When you hear about foam in the context of food, you might think of molecular gastronomy, the culinary innovations of the Spanish chef Ferran Adrià, who's famous for dishes like apple caviar with banana foam.
But this post is about a much less appetizing kind of foam. You see, starting in about 2009, in the pits that capture manure under factory-scale hog farms, a gray, bubbly substance began appearing at the surface of the fecal soup. The problem is menacing: As manure breaks down, it emits toxic gases like hydrogen sulfide and flammable ones like methane, and trapping these noxious fumes under a layer of foam can lead to sudden, disastrous releases and even explosions. According to a 2012 report from the University of Minnesota, by September 2011, the foam had "caused about a half-dozen explosions in the upper Midwest…one explosion destroyed a barn on a farm in northern Iowa, killing 1,500 pigs and severely burning the worker involved."
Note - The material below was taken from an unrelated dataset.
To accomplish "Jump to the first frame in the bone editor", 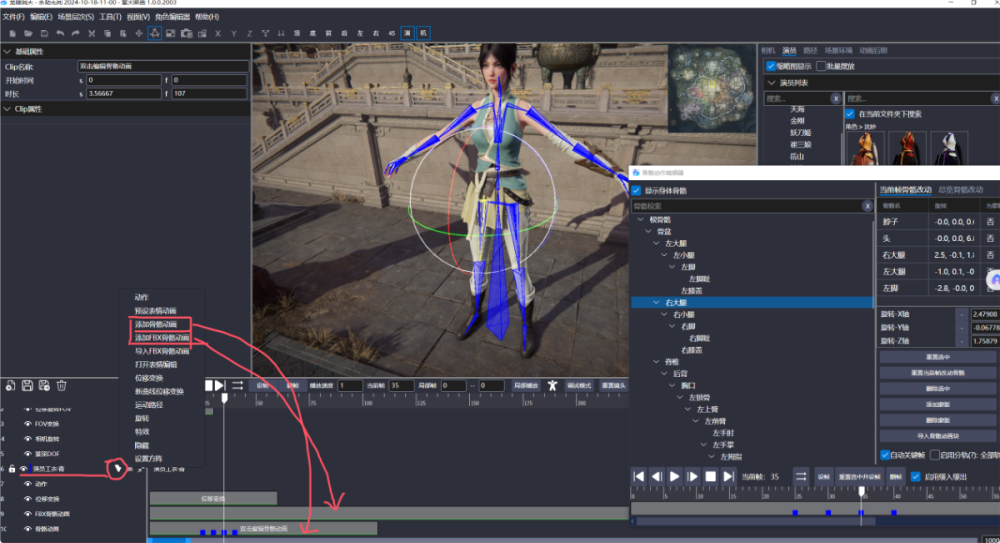I will (639, 476).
And the foam grows to a thickness of up to four feet thick—check out these images, from a University of Minnesota document published by the Iowa Pork Producers, showing a vile-looking substance seeping up from between the slats that form the floor of a hog barn. Those slats are designed to allow hog waste to drop down into the below-ground pits; it is alarming to see it bubbling back up in the form of a substance the consistency of beaten egg whites.
And here's the catch: Scientists can't explain the phenomenon.
Continue reading at: http://www.motherjones.com/tom-philpott/2013/05/menace-manure-foam-...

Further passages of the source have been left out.